The Feedback LOP is designed to manage and manipulate conversation data within a TouchDesigner environment. It allows users to establish a starting point or reset point for a conversation, primarily by copying data from an input table to a conversation table. This is useful for setting up example conversations, enforcing patterns for LLM agents, or resetting the conversation state.

  • None (standard TouchDesigner installation).
  • Input 1 (Initial Conversation, Table DAT): Provides the initial state or reset point. Columns: role, message, id, timestamp.
  • Input 2 (Ongoing Conversation, Table DAT): Provides ongoing conversation data. Columns: role, message, id, timestamp.
  • Output Conversation (Table DAT): Contains the current conversation state. Either a copy of Input 1 (if Reset is active) or Input 2 (if Reset is inactive).
Target DAT (Targetdat) op('feedback').par.Targetdat OP
Default:
None
Reset (Reset) op('feedback').par.Reset Toggle
Default:
0
Resetpulse (Resetpulse) op('feedback').par.Resetpulse Pulse
Default:
None
Bypass (Bypass) op('feedback').par.Bypass Toggle
Default:
0
Show Built In Pars (Showbuiltin) op('feedback').par.Showbuiltin Toggle
Default:
0
Version (Version) op('feedback').par.Version String
Default:
1.0.0
Last Updated (Lastupdated) op('feedback').par.Lastupdated String
Default:
2024-11-06
Creator (Creator) op('feedback').par.Creator String
Default:
dotsimulate
Website (Website) op('feedback').par.Website String
Default:
https://dotsimulate.com
ChatTD Operator (Chattd) op('feedback').par.Chattd OP
Default:
/dot_lops/ChatTD
  • Lightweight operation.
  • Resetting very large conversations frequently might cause minor performance dips.

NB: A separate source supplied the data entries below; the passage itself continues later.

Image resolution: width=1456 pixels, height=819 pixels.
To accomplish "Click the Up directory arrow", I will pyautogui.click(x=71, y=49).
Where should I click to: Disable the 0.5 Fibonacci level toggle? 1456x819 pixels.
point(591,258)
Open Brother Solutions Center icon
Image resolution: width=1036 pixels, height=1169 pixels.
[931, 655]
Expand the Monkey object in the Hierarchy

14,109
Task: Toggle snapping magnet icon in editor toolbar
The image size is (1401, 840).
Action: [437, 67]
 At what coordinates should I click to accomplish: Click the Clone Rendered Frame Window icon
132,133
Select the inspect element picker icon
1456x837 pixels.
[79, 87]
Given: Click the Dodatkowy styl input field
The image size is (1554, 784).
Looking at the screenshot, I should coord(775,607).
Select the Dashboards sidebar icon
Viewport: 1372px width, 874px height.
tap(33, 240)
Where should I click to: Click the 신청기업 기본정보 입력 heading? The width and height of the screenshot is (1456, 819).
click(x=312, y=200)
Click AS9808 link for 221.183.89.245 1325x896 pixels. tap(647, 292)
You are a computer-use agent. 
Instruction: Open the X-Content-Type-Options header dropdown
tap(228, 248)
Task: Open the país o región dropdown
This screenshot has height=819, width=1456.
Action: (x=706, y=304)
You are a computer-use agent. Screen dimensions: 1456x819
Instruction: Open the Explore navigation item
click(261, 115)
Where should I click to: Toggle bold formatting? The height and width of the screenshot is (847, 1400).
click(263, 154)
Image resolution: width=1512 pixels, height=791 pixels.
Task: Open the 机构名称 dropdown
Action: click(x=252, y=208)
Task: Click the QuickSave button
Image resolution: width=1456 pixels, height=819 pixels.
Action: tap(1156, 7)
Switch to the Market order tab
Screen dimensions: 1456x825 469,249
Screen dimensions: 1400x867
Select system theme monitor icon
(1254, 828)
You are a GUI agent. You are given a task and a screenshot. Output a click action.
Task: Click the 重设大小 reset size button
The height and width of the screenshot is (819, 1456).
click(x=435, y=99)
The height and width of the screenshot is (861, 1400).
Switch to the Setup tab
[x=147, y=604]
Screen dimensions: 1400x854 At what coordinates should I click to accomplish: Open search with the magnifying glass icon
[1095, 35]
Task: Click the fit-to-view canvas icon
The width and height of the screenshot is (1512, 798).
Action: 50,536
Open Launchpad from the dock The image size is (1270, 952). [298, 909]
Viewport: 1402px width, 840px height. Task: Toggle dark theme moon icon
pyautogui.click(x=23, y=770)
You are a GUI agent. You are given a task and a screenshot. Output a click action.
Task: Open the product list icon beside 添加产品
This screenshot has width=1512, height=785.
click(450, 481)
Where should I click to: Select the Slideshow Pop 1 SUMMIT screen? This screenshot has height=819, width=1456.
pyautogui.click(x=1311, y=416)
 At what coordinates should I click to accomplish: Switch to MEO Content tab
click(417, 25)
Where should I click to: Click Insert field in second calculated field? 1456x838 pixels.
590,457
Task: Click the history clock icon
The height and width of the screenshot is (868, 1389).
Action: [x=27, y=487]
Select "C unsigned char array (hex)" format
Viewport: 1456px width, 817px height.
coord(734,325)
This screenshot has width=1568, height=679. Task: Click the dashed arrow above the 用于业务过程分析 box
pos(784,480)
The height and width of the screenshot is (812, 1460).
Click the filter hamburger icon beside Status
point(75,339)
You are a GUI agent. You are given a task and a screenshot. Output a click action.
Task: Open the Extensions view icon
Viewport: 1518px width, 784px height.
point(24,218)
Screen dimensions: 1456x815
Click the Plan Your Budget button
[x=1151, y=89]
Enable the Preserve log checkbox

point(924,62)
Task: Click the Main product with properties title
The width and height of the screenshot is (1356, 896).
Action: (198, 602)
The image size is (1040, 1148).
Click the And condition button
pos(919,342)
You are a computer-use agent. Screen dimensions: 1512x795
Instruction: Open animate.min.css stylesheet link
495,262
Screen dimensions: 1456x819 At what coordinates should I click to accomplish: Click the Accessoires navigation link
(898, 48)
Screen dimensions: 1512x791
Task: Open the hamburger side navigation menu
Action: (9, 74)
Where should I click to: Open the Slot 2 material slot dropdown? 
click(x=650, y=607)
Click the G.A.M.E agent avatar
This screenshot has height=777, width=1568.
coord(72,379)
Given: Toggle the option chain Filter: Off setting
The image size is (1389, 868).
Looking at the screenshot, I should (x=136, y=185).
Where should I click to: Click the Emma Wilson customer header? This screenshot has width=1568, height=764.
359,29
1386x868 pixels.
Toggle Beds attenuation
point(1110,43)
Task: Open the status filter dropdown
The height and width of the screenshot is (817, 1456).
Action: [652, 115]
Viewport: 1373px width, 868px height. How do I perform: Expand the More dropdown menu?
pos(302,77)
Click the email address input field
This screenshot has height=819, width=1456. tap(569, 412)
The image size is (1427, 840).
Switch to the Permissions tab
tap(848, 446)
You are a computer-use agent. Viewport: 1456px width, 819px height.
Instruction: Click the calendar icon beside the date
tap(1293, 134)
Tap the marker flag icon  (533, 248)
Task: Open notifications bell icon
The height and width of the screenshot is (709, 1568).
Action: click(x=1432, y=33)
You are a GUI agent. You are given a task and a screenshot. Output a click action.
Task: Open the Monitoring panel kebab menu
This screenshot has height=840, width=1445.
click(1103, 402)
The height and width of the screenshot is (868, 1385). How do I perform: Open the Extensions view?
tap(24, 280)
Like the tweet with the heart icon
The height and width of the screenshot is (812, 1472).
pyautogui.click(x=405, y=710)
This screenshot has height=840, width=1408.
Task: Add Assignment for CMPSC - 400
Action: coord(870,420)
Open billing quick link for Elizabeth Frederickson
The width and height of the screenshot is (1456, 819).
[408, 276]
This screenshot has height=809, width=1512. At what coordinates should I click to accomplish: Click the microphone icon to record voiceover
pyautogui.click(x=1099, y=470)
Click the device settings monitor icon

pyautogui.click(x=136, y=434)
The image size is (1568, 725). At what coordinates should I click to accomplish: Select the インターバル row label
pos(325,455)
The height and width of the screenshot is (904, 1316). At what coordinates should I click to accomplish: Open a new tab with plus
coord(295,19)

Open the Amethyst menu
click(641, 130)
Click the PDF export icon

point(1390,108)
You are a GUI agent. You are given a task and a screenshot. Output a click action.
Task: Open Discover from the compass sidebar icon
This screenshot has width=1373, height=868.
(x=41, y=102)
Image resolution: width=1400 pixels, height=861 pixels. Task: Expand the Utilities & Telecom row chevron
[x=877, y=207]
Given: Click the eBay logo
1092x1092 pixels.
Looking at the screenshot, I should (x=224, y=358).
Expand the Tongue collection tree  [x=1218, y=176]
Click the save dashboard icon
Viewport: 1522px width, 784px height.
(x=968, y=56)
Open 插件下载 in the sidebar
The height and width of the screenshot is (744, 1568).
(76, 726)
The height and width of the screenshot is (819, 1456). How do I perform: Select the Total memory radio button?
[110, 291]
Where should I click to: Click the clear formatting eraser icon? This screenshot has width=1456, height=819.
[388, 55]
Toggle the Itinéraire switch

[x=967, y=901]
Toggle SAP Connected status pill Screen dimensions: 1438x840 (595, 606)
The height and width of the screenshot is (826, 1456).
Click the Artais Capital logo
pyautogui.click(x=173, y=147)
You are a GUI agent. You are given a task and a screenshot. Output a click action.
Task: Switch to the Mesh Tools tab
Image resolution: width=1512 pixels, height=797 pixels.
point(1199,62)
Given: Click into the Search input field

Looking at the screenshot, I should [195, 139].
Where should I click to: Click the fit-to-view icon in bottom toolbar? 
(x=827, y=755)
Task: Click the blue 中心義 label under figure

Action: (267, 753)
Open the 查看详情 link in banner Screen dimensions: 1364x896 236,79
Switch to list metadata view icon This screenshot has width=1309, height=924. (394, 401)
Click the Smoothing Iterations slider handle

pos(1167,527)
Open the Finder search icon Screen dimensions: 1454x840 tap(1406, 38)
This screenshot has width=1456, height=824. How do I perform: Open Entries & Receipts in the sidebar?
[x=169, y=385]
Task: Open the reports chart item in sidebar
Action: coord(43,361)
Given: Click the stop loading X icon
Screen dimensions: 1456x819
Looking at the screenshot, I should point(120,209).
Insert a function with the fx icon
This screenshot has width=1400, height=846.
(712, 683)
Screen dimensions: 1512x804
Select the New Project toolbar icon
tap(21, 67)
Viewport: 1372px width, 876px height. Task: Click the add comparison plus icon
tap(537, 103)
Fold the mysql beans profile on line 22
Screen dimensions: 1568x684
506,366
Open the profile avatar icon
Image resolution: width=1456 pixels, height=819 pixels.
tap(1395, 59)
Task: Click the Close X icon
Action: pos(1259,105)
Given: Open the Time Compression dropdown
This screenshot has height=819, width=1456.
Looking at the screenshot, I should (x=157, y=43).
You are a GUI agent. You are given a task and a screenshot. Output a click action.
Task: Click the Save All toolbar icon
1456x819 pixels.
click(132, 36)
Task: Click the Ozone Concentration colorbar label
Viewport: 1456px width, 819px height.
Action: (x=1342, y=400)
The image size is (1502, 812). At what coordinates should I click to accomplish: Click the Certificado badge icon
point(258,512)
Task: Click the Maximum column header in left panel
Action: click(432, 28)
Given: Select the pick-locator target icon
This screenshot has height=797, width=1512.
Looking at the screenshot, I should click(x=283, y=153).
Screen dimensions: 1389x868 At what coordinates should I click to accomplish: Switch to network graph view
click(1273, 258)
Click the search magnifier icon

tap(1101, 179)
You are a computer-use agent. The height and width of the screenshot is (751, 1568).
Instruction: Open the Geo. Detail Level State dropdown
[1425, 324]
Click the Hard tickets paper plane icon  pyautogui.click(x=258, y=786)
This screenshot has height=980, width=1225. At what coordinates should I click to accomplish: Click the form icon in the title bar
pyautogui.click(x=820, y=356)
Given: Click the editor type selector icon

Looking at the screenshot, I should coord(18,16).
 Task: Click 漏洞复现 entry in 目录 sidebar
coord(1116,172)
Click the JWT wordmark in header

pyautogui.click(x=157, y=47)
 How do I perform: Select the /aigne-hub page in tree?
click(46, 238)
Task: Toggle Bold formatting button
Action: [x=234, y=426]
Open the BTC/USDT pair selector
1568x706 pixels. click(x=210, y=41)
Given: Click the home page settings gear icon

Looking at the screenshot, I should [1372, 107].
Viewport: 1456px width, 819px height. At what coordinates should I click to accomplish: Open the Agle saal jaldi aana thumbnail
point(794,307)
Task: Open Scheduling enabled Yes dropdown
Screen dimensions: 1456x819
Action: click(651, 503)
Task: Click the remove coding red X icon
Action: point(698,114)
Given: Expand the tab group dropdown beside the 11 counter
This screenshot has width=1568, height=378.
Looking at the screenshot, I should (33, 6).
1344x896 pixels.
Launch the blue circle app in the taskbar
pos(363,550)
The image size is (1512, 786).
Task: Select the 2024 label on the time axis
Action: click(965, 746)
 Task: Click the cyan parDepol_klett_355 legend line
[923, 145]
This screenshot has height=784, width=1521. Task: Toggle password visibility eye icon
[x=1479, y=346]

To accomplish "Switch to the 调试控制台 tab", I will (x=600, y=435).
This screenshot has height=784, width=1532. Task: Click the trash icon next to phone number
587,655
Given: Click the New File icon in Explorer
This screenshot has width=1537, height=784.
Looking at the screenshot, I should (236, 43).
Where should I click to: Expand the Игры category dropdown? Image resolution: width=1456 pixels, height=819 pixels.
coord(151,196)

feedback_op = op('feedback1')
initial_conv = op('initial_conversation_dat')
ongoing_conv = op('ongoing_conversation_dat')
feedback_op.inputConnectors[0].connect(initial_conv)
feedback_op.inputConnectors[1].connect(ongoing_conv)
# Ensure Reset is off to use the ongoing conversation
feedback_op.par.Reset = 0
# The output DAT will reflect the content of ongoing_conv
feedback_op = op('feedback1')
initial_conv = op('initial_conversation_dat')
feedback_op.inputConnectors[0].connect(initial_conv)
# Either toggle Reset On or pulse Resetpulse
# feedback_op.par.Reset = 1
feedback_op.par.Resetpulse.pulse()
# The output DAT now contains the data from initial_conv
  • Establishing a starting point for LLM agent conversations.
  • Enforcing specific conversation patterns or structures.
  • Resetting conversation state to a predefined example.
  • Testing conversation flows by selectively resetting.